Records from a dataset
# # # # #

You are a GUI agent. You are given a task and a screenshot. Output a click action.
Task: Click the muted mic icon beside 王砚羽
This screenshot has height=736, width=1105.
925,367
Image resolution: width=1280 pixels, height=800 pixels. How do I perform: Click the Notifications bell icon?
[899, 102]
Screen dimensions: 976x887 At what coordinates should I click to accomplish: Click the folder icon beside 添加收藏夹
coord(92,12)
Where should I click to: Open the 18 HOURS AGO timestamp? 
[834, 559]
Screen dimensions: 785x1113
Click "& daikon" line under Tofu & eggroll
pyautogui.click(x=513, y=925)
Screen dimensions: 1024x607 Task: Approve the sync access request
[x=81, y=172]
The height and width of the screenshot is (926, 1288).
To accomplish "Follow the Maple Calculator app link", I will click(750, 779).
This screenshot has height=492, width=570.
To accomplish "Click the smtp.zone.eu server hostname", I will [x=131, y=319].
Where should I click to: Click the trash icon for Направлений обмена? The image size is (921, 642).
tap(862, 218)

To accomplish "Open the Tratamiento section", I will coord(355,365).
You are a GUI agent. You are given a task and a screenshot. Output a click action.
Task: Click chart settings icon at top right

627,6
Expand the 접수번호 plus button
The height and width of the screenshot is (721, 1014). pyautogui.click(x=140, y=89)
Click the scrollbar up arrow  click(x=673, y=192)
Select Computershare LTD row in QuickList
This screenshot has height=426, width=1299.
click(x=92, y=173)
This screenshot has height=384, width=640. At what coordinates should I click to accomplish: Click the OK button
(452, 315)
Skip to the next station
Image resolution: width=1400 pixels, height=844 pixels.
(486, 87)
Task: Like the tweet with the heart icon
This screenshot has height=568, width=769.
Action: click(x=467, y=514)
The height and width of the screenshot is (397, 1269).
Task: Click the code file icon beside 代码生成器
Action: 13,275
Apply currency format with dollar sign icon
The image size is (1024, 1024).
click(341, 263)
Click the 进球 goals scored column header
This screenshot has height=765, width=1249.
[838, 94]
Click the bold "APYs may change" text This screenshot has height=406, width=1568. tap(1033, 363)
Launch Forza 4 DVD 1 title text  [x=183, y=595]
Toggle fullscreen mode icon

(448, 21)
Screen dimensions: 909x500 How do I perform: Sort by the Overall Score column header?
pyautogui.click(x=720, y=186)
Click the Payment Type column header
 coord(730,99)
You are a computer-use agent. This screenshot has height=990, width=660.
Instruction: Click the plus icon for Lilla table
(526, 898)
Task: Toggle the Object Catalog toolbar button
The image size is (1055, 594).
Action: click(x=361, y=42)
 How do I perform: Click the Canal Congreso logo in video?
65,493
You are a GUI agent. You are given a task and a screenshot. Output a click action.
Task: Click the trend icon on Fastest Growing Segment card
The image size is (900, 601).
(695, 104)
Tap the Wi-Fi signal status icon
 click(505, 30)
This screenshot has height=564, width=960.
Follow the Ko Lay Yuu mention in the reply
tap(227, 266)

# # # # #

DIRECTIONS
Each record needs to be duplicated exactly as given.

ANSWER TO THIS EXERCISE
You are a GUI agent. You are given a task and a screenshot. Output a click action.
Task: Click the muted mic icon beside 王砚羽
This screenshot has height=736, width=1105.
925,367
Image resolution: width=1280 pixels, height=800 pixels. How do I perform: Click the Notifications bell icon?
[899, 102]
Screen dimensions: 976x887 At what coordinates should I click to accomplish: Click the folder icon beside 添加收藏夹
coord(92,12)
Where should I click to: Open the 18 HOURS AGO timestamp? 
[834, 559]
Screen dimensions: 785x1113
Click "& daikon" line under Tofu & eggroll
pyautogui.click(x=513, y=925)
Screen dimensions: 1024x607 Task: Approve the sync access request
[x=81, y=172]
The height and width of the screenshot is (926, 1288).
To accomplish "Follow the Maple Calculator app link", I will click(750, 779).
This screenshot has height=492, width=570.
To accomplish "Click the smtp.zone.eu server hostname", I will [x=131, y=319].
Where should I click to: Click the trash icon for Направлений обмена? The image size is (921, 642).
tap(862, 218)

To accomplish "Open the Tratamiento section", I will coord(355,365).
You are a GUI agent. You are given a task and a screenshot. Output a click action.
Task: Click chart settings icon at top right

627,6
Expand the 접수번호 plus button
The height and width of the screenshot is (721, 1014). pyautogui.click(x=140, y=89)
Click the scrollbar up arrow  click(x=673, y=192)
Select Computershare LTD row in QuickList
This screenshot has height=426, width=1299.
click(x=92, y=173)
This screenshot has height=384, width=640. At what coordinates should I click to accomplish: Click the OK button
(452, 315)
Skip to the next station
Image resolution: width=1400 pixels, height=844 pixels.
(486, 87)
Task: Like the tweet with the heart icon
This screenshot has height=568, width=769.
Action: click(x=467, y=514)
The height and width of the screenshot is (397, 1269).
Task: Click the code file icon beside 代码生成器
Action: 13,275
Apply currency format with dollar sign icon
The image size is (1024, 1024).
click(341, 263)
Click the 进球 goals scored column header
This screenshot has height=765, width=1249.
[838, 94]
Click the bold "APYs may change" text This screenshot has height=406, width=1568. tap(1033, 363)
Launch Forza 4 DVD 1 title text  [x=183, y=595]
Toggle fullscreen mode icon

(448, 21)
Screen dimensions: 909x500 How do I perform: Sort by the Overall Score column header?
pyautogui.click(x=720, y=186)
Click the Payment Type column header
 coord(730,99)
You are a computer-use agent. This screenshot has height=990, width=660.
Instruction: Click the plus icon for Lilla table
(526, 898)
Task: Toggle the Object Catalog toolbar button
The image size is (1055, 594).
Action: click(x=361, y=42)
 How do I perform: Click the Canal Congreso logo in video?
65,493
You are a GUI agent. You are given a task and a screenshot. Output a click action.
Task: Click the trend icon on Fastest Growing Segment card
The image size is (900, 601).
(695, 104)
Tap the Wi-Fi signal status icon
 click(505, 30)
This screenshot has height=564, width=960.
Follow the Ko Lay Yuu mention in the reply
tap(227, 266)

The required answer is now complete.